Hal yang menyenangkan dari libur musim semi adalah Thea bisa bekerja part time di dua tempat berbeda. Walau sisa libur hanya sebentar lagi tapi paling tidak ia masih bisa mengumpulkan pundi-pundi dolarnya selama beberapa hari ke depan.
Setelah bekerja di tempat Ingrid, ia lanjut bekerja sebagai kurir di resto makanan cepat saji. Ini sangat membantu Thea untuk memenuhi semua kebutuhannya. Gadis berusia 23 tahun ini memang pekerja keras. Mungkin karena sejak kecil ia terbiasa melakukan segala sesuatu sendirian.
Dengan sebuah sepeda motor, Thea menyelesaikan pesanan terakhir yang harus di antarnya ke ruah salah satu pelanggan.
“Silakan pesanan Anda.” Ujar Thea saat seorang laki-laki muncul di depan pintu.
Laki-laki itu terlebih dahulu memandangi Thea dari atas hingga ke bawah, memperhatikan wanita berjaket kebesaran, sepatu boots dan tentu saja helm dengan boneka ayam kecil di atasnya. Ini ciri khas resto tempat Thea bekerja.
Laki-laki itu menyeringai tipis sembari mengambil alih makanan dari tangan Thea.
“Kamu mau sekalian masuk? Aku hanya makan berdua dengan anjingku.” Tawar laki-laki itu.
Ia menunjukkan dengan jelas ketertarikannya pada Thea.
“Terima kasih tuan. Tapi saya sedang diet.” Sahut Thea yang tersenyum asal.
“Oh ya? Boleh aku lihat bentuk tubuhmu yang hasil diet itu?”

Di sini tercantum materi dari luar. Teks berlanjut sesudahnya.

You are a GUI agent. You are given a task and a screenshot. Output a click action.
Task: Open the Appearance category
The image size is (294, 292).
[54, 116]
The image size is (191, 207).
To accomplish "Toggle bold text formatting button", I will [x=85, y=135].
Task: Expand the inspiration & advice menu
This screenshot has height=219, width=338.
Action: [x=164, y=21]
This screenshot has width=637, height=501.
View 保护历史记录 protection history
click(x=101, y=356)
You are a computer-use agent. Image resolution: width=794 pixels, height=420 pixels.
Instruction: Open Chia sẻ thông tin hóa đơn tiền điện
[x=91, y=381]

Laki-laki itu menghampiri Thea lalu berjalan mengelilingi Thea. Tersenyum menggoda pada gadis yang mengigit bibirnya kelu karena salah bicara.
“Tidak tuan. Tugas saya hanya mengantar makanan anda. Selamat menikmati. Saya permisi.” Pamit Thea.

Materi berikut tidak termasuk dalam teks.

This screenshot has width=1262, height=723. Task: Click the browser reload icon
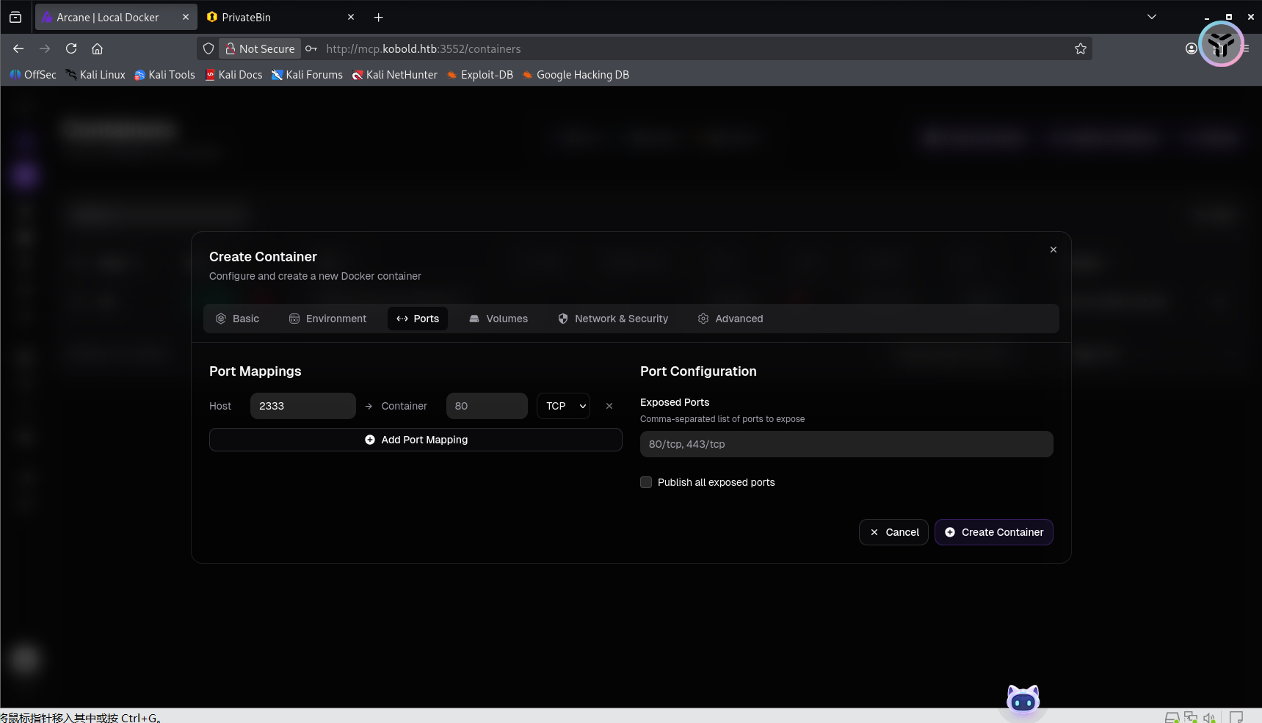71,48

Ia segera menaiki kembali sepeda motornya dan menarik gas untuk melajukan motornya. Dari kaca spion ia bisa melihat kalau laki-laki itu masih memandanginya sambil melambaikan tangan. Ia tidak lagi terlihat setelah Thea berbelok menuju pintu keluar kompleks perumahan elite itu.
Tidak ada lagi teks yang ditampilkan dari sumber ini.